I think that as long as your program is at least two years, you actually get a three year work permit. Consider getting an off-campus work permit now to let you work in health care while in school. I switched from an accelerated program to a decelerated program because I ran out of money faster than I expected, but I've since worked in both a hospital and a community clinic and the experience and contacts have been invaluable. I won't finish until Dec 2012.
If you do apply for an off campus work permit, make sure to tell them that you are a health care student and need a permit without conditions because you need to work in health care.
Also make sure to file your taxes even if you haven't made any money because you can bank your tuition costs and can deduct them from your taxes in later years. I'm paying the rest of my painfully high international tuition with the tax return I'm getting based on the tuition deduction.
How has your experience been so far?
- 0Jan 26, '12 by kamaeThanks for the reply knina. Experience has been good so far. I'm taking a 2-year PN program here in Ontario but I'm still on my 1st month so I can't apply for an off-campus work permit till July. I have just been lucky to be granted a scholarship by someone in my family. I never thought of filing for taxes despite not working yet so thank you for that advice.
To tell you the truth, I'm already an RN in my country so I am currently waiting for CNO's initial assessment to sit a PN exam. I am studying PN because I'm interested to get the post-graduate work permit which I need to be able to work here in the future. It was explained to me that that work permit will allow me to work for 2-3 years after graduation.
I'm aware I could take the exam but afterwards, I'm not sure if the post-graduation work permit issued to me will be sufficient to register at CNO because one of the requirements is to show a proof that I am legally allowed to work here as a nurse.
Is that the same case in Alberta? Thank you!
- 0Jan 27, '12 by kninaI'm confused -- is PN practical nurse or practioner nurse?
In Alberta RPNs are registered psychiatric nurses and LPNs are licensed practical nurses. There aren't very many jobs for nurse practitioners here -- Ontario looks much more progressive in terms of nursing scope of practice.
My understanding is that the post grad work permit is proof of legally being able to work here. But you don't have it yet so it will be interesting to see what the initial assessment says. Please let me know. Maybe the off campus work permit as well? I wonder if you could take the RN exam when you get that.
Again, make sure you apply for an off campus work permit without conditions, because the first one I got said I couldn't work in health care services! I had to apply and pay again and it took months more.

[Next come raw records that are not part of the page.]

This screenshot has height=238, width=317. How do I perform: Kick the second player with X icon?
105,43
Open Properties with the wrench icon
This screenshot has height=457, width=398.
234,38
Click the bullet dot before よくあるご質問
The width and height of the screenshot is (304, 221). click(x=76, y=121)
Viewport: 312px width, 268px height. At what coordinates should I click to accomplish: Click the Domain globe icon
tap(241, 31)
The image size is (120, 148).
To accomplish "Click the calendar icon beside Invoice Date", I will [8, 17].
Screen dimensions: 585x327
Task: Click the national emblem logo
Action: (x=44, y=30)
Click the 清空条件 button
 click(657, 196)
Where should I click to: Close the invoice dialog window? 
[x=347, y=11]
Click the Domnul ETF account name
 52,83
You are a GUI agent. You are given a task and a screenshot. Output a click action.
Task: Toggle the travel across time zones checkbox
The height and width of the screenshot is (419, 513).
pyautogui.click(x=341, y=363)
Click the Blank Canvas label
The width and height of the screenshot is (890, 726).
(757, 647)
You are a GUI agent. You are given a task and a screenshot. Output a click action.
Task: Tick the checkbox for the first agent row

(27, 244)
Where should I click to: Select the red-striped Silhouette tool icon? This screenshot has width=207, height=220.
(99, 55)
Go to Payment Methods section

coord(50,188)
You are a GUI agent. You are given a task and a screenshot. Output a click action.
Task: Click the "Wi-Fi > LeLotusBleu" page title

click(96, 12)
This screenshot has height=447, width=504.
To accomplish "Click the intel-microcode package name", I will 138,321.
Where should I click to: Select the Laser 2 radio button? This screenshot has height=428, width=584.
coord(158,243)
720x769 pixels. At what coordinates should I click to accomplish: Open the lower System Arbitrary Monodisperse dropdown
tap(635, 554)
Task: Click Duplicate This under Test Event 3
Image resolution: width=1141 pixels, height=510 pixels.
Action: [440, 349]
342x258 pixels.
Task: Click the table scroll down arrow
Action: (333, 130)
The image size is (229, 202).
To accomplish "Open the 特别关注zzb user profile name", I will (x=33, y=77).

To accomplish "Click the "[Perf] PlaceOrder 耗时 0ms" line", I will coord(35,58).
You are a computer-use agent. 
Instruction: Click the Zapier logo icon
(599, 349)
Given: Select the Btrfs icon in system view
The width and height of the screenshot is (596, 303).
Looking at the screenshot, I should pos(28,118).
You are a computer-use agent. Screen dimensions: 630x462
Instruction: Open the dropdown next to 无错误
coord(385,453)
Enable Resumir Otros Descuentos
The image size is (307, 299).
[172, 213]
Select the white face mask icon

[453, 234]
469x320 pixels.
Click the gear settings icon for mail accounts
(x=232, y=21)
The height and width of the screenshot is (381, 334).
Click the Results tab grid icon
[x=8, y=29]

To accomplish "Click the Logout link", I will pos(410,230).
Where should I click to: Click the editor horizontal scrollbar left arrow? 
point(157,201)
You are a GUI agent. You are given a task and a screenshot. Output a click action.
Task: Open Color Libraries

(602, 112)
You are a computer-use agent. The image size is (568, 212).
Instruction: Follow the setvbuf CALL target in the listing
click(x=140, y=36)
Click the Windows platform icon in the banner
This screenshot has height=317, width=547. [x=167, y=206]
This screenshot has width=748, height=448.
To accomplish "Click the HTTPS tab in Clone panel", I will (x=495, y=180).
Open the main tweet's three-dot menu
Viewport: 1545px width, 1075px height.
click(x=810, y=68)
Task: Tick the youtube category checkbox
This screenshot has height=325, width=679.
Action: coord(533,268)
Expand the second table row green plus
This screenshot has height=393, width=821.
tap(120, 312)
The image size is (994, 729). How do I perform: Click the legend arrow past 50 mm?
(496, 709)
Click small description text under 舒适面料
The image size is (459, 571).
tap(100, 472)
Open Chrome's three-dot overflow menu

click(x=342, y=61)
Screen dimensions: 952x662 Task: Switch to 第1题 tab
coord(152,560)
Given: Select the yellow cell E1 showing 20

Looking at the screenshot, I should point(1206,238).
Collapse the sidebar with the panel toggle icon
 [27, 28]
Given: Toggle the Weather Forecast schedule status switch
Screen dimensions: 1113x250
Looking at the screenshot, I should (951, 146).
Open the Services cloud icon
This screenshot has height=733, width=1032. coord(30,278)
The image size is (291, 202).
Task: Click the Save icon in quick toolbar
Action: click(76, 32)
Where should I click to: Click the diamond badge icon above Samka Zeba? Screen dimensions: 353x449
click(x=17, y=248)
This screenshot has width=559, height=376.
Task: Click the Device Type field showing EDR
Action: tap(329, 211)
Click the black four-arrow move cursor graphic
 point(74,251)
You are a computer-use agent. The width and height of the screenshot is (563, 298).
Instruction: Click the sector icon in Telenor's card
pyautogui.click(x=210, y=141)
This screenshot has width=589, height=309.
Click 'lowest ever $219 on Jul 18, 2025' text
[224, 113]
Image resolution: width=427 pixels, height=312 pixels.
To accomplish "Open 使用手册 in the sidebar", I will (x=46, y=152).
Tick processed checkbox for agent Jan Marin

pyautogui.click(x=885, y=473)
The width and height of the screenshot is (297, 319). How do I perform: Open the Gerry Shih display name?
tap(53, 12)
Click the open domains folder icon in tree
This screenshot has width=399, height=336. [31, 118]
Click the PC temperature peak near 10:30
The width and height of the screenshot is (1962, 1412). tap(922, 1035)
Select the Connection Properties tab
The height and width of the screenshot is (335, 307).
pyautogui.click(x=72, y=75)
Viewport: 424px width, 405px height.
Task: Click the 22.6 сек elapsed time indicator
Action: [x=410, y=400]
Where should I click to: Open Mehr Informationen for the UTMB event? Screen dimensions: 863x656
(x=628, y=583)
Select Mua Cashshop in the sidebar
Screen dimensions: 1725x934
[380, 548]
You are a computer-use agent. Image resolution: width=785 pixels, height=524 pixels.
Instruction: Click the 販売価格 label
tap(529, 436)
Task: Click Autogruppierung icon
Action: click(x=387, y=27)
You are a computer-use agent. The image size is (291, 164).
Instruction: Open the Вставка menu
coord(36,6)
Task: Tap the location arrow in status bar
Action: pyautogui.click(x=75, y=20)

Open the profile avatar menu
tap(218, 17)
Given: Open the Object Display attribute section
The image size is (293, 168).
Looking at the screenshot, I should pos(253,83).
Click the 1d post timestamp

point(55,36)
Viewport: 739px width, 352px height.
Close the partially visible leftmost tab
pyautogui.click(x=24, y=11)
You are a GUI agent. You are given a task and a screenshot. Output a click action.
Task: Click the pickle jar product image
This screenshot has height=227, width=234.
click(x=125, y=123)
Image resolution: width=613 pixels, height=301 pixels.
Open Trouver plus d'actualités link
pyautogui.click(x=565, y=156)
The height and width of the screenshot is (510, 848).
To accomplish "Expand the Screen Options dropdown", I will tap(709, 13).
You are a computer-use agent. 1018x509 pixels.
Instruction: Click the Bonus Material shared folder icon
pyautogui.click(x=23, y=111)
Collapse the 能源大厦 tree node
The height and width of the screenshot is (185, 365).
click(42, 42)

Nursing programs are clueless about the realities of the job market so make sure to network beyond school as well as trying to use your clinicals to make connections and look for jobs. You are in better shape than most because you have experience! I don't know where you are from and what you are used to, but in Canada there is the possibility of these remote jobs, but here remote really means remote.
In Alberta there are "undergraduate nurse" jobs, which students can get part way through their program and that is what I'm doing right now. I don't know what that role is called in Ontario.
- 0Jan 27, '12 by kamaePN is Practical Nurse here. How do I apply for one without conditions? Will there be an option wherein I can state I'd like to work in a healthcare setting? According to CNO, I can sit the exam for PN because of my RN degree back home..but I can only start working or be fully registered once I get a work permit. That's why I'm wondering if a post-graduate work permit would be sufficient for them to register me because that's the kind of permit I'll be getting after graduation.
I am hoping I could work as a Personal support worker (PSW) when I get my off-campus work permit. I think it's another term for a nurse aide. I'm from the Philippines by the way. Thanks for the input. very helpful.